According to Jeff Caruso, executive director of the Virginia Catholic Conference, sponsor of the March 5 event, the legislators were absent because they were in session that evening “and would probably go late into the morning.”
Bishop Barry C. Knestout, homilist for the service, spoke about the third chapter of St. Paul’s Letter to the Colossians in which the apostle instructs followers of Christ to put on “heartfelt compassion, kindness, humility, gentleness and patience, bearing with one another and forgiving one another.”
He continued, “These are clearly not the virtues of the political or partisan world, where adversarial views are in conflict and unresolved unless one party neutralizes the power of the other.”
Noting that political life is “adversarial and antagonistic,” Bishop Knestout said Christians must take another approach.
“Our Christian faith is meant to shape the political environment in such a way that it can lead to peace and justice,” he said. “Peace is a fruit of justice, which itself is a cardinal virtue, along with temperance, prudence, and fortitude that spring forth, as all virtues do, from charity.”

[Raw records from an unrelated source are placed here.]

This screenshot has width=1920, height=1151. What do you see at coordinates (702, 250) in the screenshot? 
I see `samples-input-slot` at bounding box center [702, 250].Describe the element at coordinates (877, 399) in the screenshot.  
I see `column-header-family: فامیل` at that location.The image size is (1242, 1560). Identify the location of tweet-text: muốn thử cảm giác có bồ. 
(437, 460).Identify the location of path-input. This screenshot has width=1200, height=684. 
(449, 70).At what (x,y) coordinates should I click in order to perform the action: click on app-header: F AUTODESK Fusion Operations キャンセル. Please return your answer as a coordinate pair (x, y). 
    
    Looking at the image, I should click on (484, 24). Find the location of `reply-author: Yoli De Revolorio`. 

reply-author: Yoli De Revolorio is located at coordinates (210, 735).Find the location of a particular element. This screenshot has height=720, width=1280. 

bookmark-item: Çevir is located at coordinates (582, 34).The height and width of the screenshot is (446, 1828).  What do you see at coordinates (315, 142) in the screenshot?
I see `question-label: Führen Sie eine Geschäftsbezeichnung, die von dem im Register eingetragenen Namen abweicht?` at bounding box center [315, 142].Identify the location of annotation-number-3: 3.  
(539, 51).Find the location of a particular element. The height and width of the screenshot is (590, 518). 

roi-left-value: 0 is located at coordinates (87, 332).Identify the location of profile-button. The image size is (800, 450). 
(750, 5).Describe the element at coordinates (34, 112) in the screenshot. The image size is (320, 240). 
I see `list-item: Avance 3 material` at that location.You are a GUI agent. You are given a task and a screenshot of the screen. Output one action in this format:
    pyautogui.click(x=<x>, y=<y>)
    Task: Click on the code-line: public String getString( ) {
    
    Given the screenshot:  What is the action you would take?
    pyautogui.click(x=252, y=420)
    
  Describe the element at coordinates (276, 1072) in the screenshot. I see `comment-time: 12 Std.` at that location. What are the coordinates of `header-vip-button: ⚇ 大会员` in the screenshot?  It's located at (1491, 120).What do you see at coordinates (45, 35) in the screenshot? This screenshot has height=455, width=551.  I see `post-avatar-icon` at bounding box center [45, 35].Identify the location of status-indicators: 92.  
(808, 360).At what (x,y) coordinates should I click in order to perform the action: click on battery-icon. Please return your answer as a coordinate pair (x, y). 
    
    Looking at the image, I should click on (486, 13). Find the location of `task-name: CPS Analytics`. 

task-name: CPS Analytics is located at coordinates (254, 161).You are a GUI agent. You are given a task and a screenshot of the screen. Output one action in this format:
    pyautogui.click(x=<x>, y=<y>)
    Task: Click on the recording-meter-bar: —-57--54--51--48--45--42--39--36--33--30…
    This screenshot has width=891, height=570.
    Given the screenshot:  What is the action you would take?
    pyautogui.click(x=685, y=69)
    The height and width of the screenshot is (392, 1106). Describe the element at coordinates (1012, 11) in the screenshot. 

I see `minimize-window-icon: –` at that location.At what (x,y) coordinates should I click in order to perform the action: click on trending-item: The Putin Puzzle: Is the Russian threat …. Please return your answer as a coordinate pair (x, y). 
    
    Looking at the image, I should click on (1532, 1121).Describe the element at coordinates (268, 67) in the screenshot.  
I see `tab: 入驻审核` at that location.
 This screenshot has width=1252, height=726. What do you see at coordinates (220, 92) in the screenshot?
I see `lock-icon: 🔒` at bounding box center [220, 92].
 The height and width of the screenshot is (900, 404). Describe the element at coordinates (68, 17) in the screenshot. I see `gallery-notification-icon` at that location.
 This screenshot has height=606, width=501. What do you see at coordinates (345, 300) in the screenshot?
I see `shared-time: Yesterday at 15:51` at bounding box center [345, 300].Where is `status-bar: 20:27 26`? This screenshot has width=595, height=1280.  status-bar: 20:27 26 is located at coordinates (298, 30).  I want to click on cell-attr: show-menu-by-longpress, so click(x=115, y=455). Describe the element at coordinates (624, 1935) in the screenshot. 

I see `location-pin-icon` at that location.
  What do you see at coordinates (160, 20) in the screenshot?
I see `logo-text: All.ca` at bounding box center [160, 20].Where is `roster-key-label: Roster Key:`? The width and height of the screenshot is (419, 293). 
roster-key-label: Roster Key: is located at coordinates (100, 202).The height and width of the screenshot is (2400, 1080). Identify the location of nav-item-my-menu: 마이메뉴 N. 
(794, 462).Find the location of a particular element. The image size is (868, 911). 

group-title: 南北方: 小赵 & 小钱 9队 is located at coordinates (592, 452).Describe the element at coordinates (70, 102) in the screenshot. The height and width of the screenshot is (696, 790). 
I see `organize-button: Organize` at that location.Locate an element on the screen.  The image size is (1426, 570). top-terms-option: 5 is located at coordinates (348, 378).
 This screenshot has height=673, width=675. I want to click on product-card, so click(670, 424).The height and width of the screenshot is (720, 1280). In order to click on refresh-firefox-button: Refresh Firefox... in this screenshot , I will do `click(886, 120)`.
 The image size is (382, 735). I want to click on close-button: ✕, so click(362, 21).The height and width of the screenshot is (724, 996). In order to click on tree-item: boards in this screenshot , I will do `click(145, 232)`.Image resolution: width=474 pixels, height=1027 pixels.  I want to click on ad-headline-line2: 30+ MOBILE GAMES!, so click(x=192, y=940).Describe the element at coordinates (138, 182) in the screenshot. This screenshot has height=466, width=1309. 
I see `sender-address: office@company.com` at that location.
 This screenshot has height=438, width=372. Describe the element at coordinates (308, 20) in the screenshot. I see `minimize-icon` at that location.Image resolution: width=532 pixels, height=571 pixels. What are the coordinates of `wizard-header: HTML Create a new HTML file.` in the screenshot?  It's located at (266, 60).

Bishop Knestout said that while Americans value “constitutional rights of free speech and liberty,” there has been a “disruption to the context for the exercise of these rights.”
He said media, Internet, self-publishing and blogs have turned the environment into “a Wild West of no-holds-barred rhetoric and ad hominem attacks on anyone seen as holding different political, cultural, economic, religious or moral view from the writers themselves.”
Bishop Knestout said Lent provided an opportunity to examine “our failures, weaknesses and vices.”
He continued, “This evening we gather and pray together, even with differing political views, all with the hope that by this Lenten practice of prayer, we might put on the virtues that express the ‘bond of perfection’ (Col 3:14), the communion born of holiness.”